* **DIRECTION**:
How many of the lines below contain the string "perform"? Reply with the number alone.
>> START
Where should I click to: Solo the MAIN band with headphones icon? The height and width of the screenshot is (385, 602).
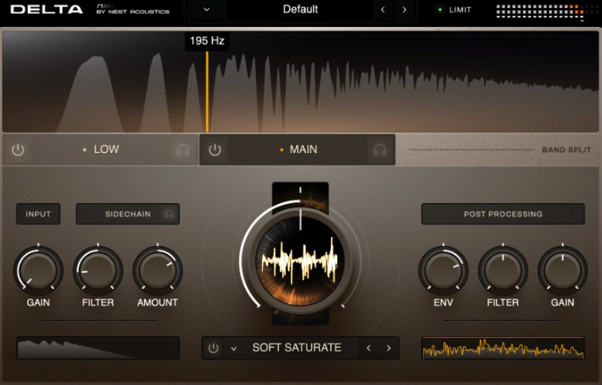tap(379, 150)
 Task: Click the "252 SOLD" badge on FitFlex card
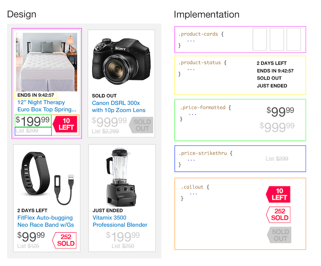pos(65,240)
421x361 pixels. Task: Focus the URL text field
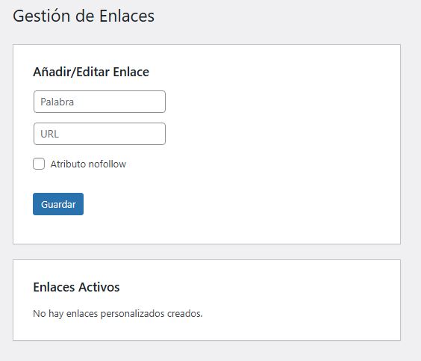pyautogui.click(x=99, y=134)
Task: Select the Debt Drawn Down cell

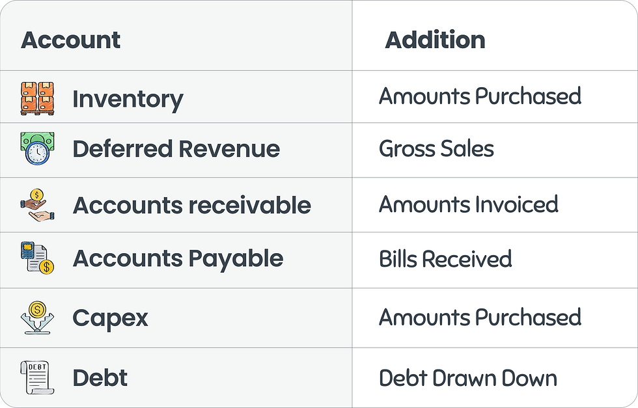Action: tap(467, 378)
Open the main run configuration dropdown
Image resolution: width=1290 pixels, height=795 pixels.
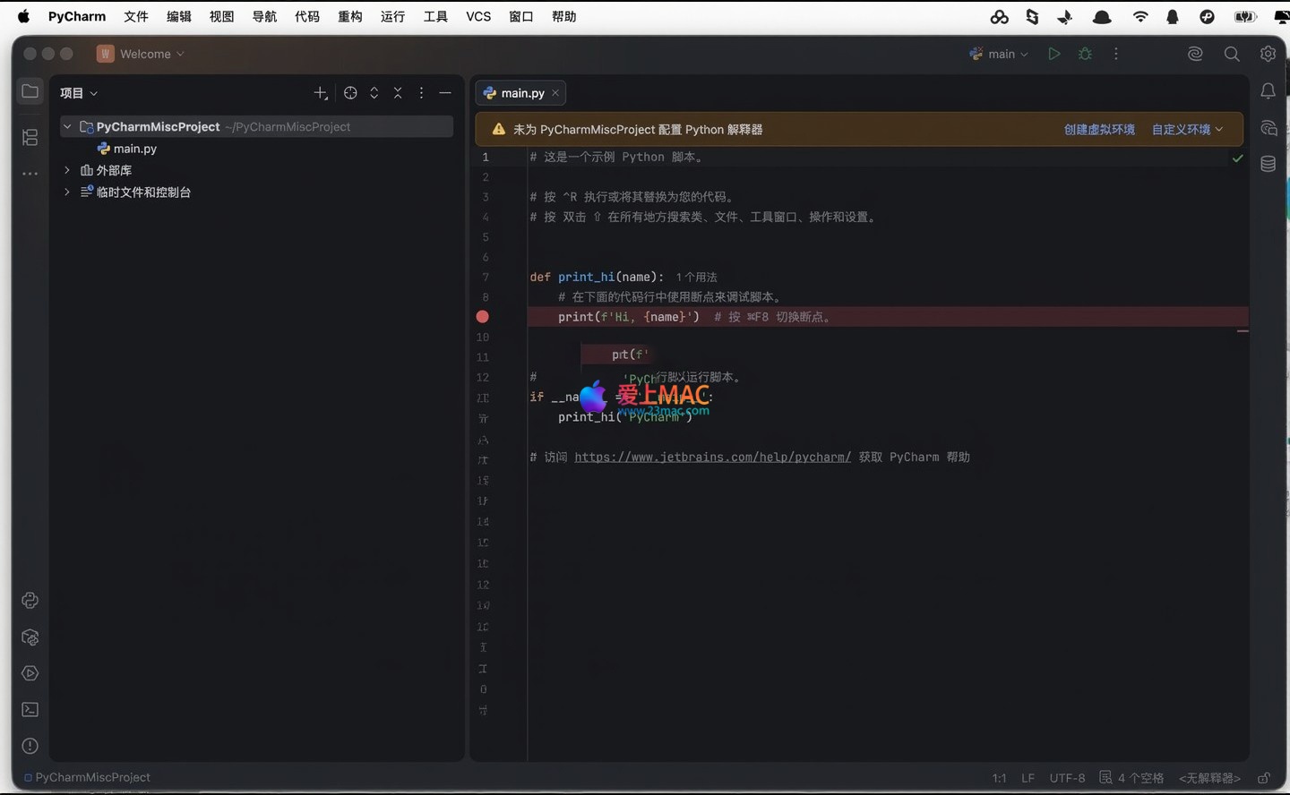[1001, 54]
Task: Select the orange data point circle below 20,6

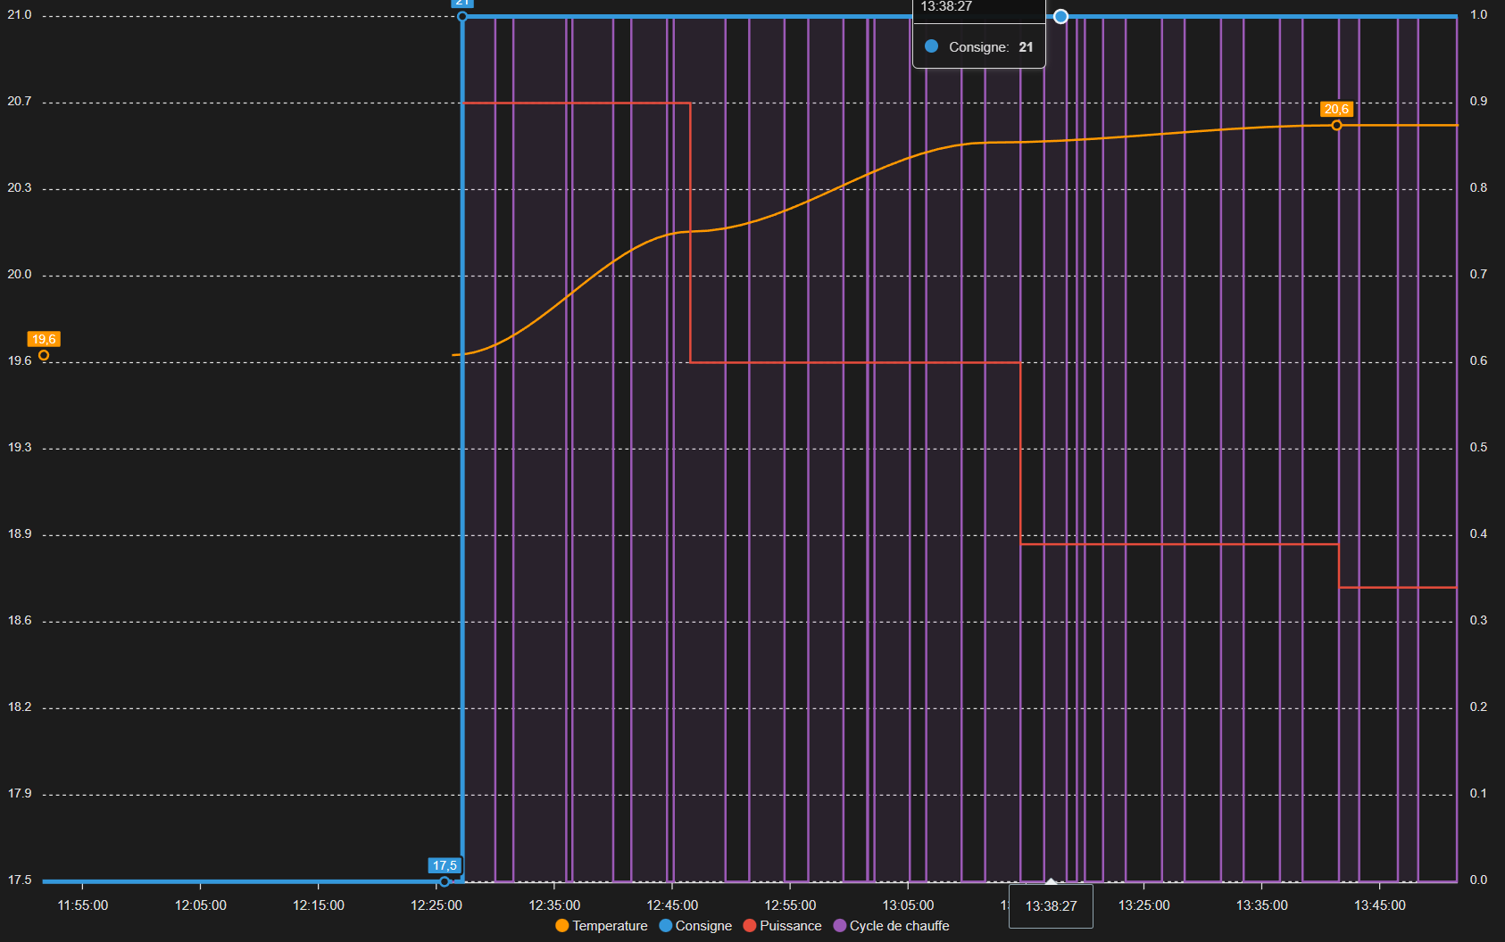Action: [x=1336, y=126]

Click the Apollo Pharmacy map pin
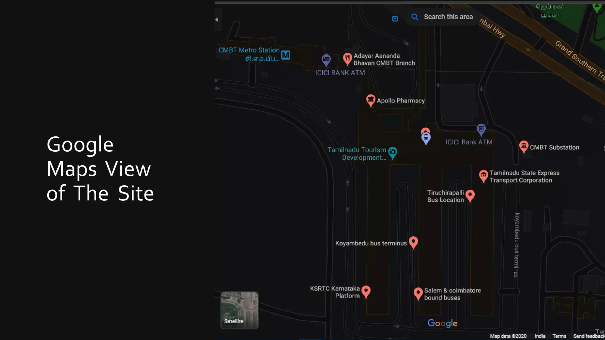pos(370,100)
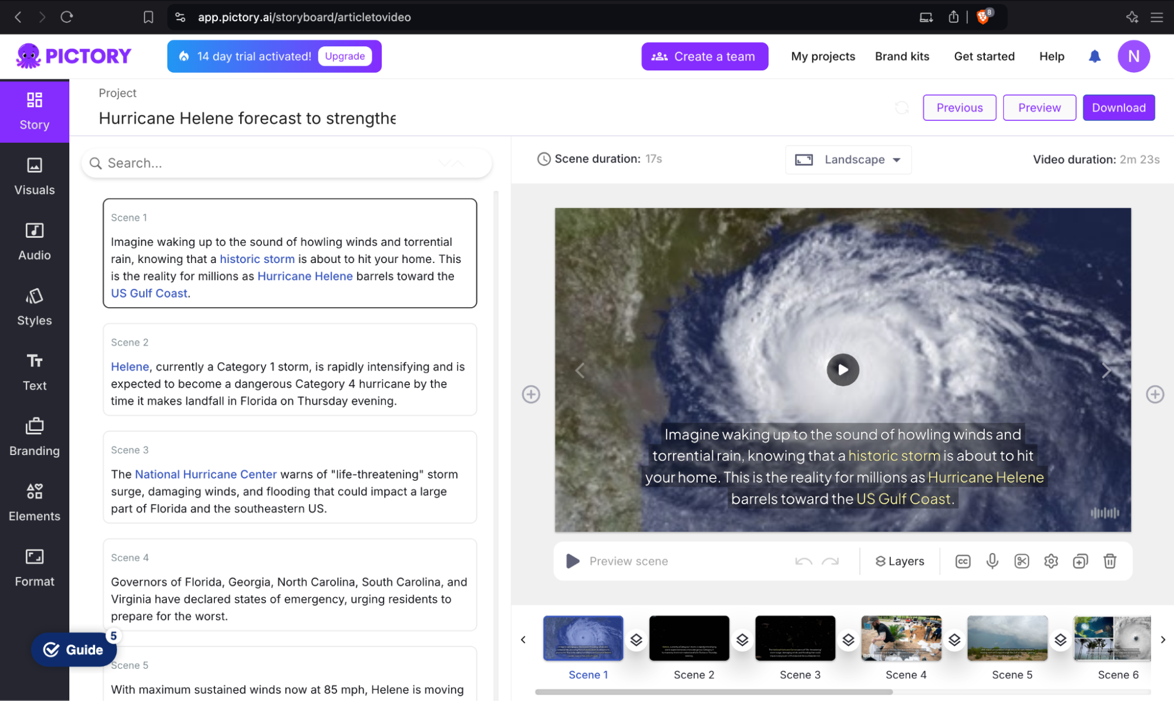The image size is (1174, 701).
Task: Click the Download button
Action: click(x=1118, y=107)
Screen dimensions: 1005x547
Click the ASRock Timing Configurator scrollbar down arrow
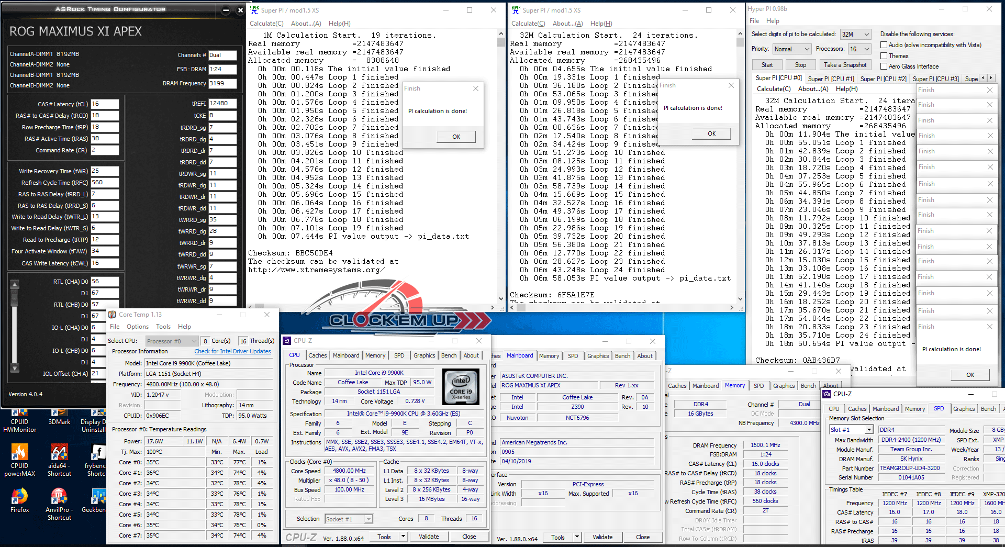(15, 369)
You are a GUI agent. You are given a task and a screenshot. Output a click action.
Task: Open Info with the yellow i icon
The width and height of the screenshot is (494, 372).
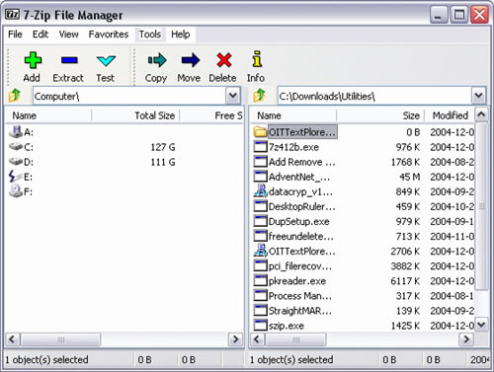coord(257,59)
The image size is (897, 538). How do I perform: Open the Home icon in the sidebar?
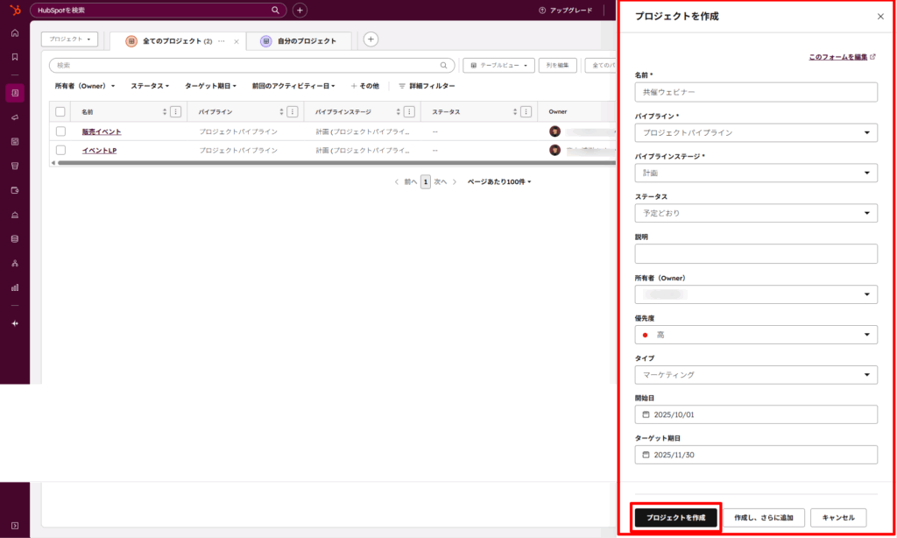click(13, 32)
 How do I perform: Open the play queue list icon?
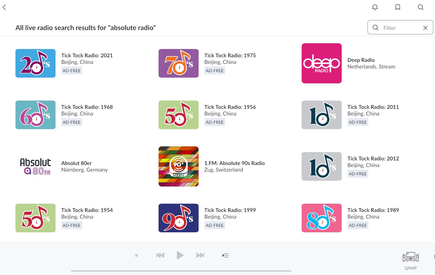click(x=226, y=255)
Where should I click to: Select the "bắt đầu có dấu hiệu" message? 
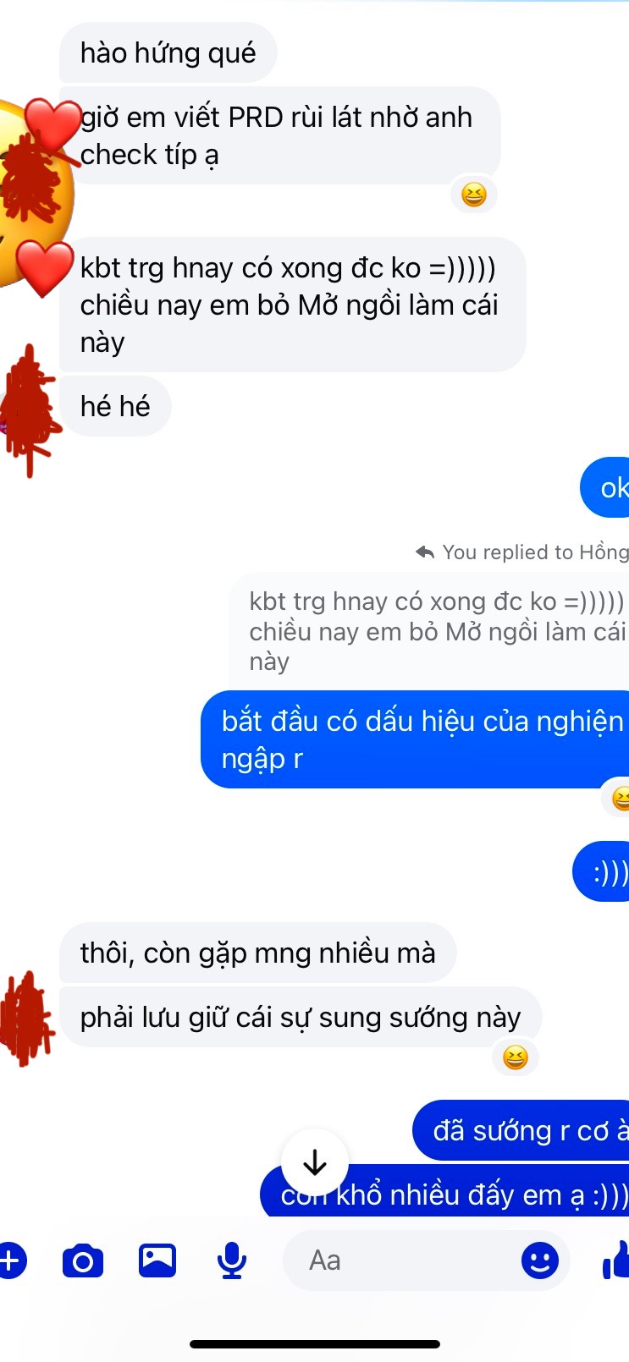click(x=416, y=740)
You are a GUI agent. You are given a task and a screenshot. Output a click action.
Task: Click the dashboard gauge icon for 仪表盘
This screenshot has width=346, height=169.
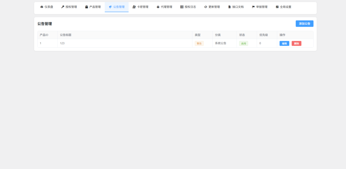click(42, 7)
>> END
* **THE RESULT**:
2